* [Description of the task]:
Reproduce the records below exactly, but only between the lines holding "Screen dimensions: 896x716" and "You are a computer-use agent. Screen", inclusive.
[[ Provided information, beginning ]]
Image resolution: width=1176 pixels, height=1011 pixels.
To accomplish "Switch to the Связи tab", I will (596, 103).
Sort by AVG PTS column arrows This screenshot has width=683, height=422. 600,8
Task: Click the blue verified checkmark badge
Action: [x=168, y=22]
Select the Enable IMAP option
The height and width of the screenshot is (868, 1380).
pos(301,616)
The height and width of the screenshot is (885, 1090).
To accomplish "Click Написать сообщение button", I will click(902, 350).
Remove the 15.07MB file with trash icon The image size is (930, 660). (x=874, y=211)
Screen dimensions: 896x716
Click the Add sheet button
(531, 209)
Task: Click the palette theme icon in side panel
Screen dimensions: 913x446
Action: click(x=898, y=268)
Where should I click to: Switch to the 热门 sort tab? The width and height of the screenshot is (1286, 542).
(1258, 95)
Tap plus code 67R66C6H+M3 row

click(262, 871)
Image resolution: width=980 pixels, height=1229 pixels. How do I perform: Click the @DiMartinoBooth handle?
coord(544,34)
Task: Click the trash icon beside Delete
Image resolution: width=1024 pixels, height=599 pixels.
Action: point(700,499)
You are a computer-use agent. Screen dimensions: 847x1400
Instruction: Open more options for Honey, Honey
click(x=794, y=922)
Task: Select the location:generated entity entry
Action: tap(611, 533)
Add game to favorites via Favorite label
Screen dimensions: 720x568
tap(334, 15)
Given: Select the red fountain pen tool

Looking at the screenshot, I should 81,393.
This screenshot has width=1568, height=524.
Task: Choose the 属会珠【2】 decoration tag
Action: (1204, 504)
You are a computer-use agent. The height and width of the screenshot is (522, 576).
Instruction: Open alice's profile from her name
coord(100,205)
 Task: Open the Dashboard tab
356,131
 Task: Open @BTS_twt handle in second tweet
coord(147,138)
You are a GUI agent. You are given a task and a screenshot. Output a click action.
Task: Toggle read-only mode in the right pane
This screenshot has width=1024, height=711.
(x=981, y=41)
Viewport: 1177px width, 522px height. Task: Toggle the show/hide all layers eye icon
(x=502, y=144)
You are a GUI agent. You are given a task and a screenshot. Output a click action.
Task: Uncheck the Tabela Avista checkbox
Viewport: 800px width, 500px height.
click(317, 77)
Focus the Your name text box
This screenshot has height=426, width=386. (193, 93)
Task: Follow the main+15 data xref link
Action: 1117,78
[[ Provided information, end ]]
* [Solution for this problem]:
Screen dimensions: 896x716
Click the Add sheet button
(531, 209)
Task: Click the palette theme icon in side panel
Screen dimensions: 913x446
Action: click(x=898, y=268)
Where should I click to: Switch to the 热门 sort tab? The width and height of the screenshot is (1286, 542).
(1258, 95)
Tap plus code 67R66C6H+M3 row

click(262, 871)
Image resolution: width=980 pixels, height=1229 pixels. How do I perform: Click the @DiMartinoBooth handle?
coord(544,34)
Task: Click the trash icon beside Delete
Image resolution: width=1024 pixels, height=599 pixels.
Action: point(700,499)
You are a computer-use agent. Screen dimensions: 847x1400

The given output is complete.